On Wednesday, March 15, the committee will hold its monthly meeting to decide three cases of residential home improvement in designated historic zones.
Held in the Athens Clarke-County Planning Department building on West Dougherty Street, the meeting is scheduled to begin at 5:30. The meeting is open to the public and opportunity will be given for expression of public opinion on the items being discussed.
Prior to the start of the meeting, the committee will set an agenda for their next meeting on April 21. The agenda setting is also open to the public, but will not include an opportunity for public comment.
The three cases currently pending approval include requests for the construction of a new house, the building of a rear addition, and the building of a detached carport. Although these properties are in different locations around Athens, they all fall into one of the ten historic districts in Athens.
Jim Robinson, an architect for Design South Builders, designed the plans for two of the three properties up for approval.
“This is my first experience with the committee, but so far they have been reasonable as to what they require and leave a wide variety of options that can be used,” said Robinson.
Although historic areas do not inherently carry any zoning restrictions on property use, the committee was established with the effort of protecting the character of areas determined to be of historical significance.
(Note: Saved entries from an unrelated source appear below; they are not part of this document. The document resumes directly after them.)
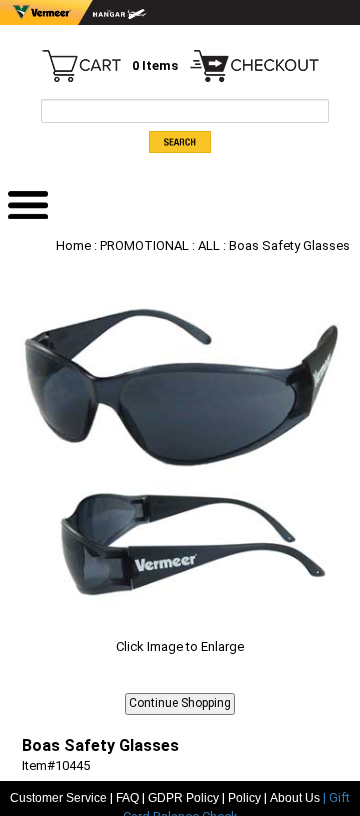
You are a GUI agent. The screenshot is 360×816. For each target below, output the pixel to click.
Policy (244, 798)
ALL (209, 245)
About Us (296, 798)
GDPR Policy (183, 798)
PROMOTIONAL (144, 245)
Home (73, 245)
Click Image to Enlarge (180, 646)
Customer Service (58, 798)
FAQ (127, 798)
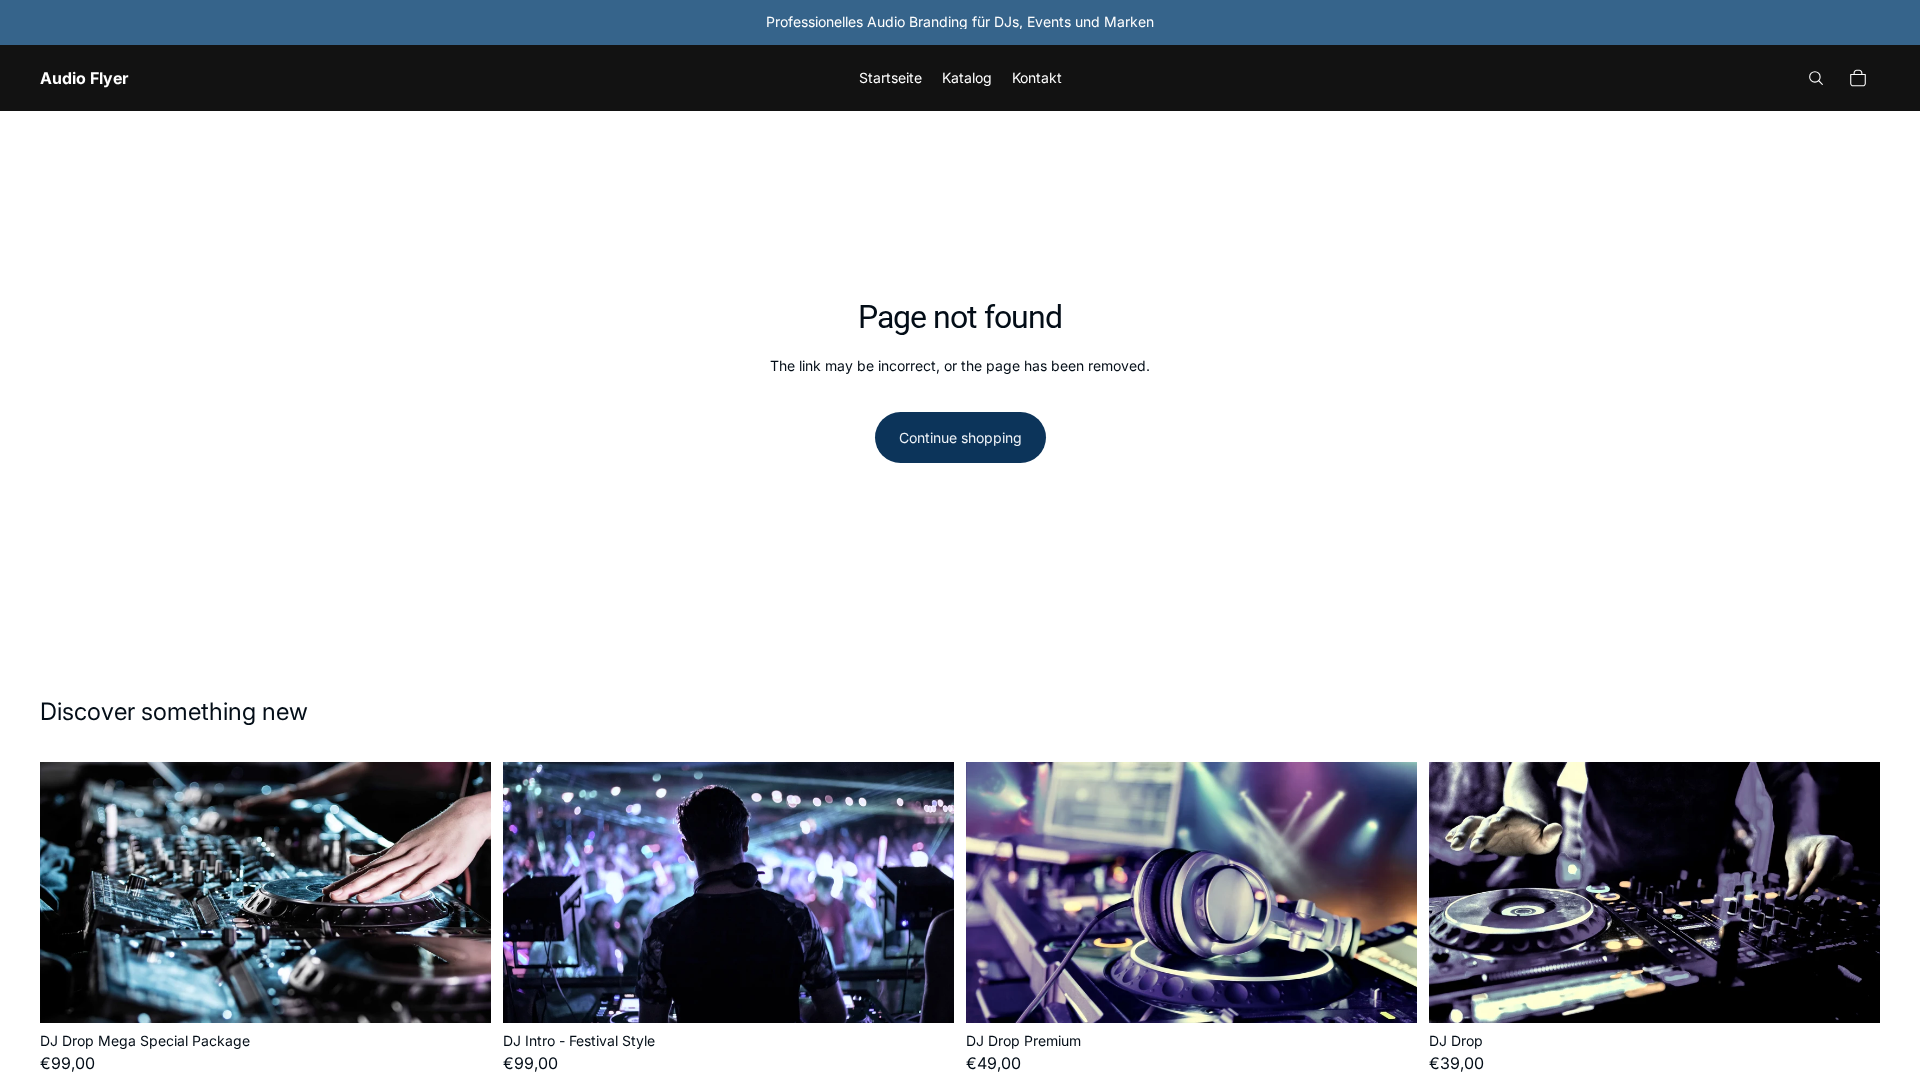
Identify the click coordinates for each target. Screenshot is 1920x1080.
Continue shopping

“There is a comfort in knowing that your neighbor cannot build something out of character that would detract from your property,” said Amber Eskew, the Historic Preservation Planner at the Planning Department.
“The work they do is important because it preserves the valued character of these historic neighborhoods,” he said. “I’ve seen beautiful communities ruined by the construction of a monstrosity that is not consistent with the other houses.”
All properties wishing to make renovation must submit a formal request to the Planning Department with the planned changes. These applications are reviewed by Eskew who makes recommendations to the committee based on researched findings.
“Some people see the timeframe and planning involved in applying to be a negative,” said Eskew. “Others find that it forces them to think through their plans thoroughly, resulting in fewer changes during construction.”
Certain minor changes can be approved by Eskew without the involvement of the committee. Examples of minor changes include window alterations or addition of signage.
“From a design standpoint, I did not do anything differently than I would have normally done,” said Robinson. “I tried to say sensitive to the overall character of the house and in turn with the houses around it.”
Because the majority of buildings in Athens’ historic districts are residential, most requests come from residents. There are a number of commercial and business requests, most of which come from downtown, which is entirely zoned as historic.
“Most people living in these areas don’t mind the approval process because of the results,” said Eskew. “The historic character initially draws many to live in those areas.”
Applications that are not met with approval can be passed with conditions for how to make the plans acceptable. This is in the attempt to make the process less repetitive for applicants.
The committee seeks to work with residents trying to improve the property as appropriate changes can serve to increase property value in the area.
All seven committee members are volunteers appointed by the Athens Clarke County Mayor and Commission and serve three year terms.
Although members tend to be professionals in the fields of construction or property development, the only requirement to be on the committee is a sufficient interest in historic preservation.
All decisions by the committee can be appealed to the mayor and commission. If still not satisfied, applicants can have request to have their property permanently removed from a historic district.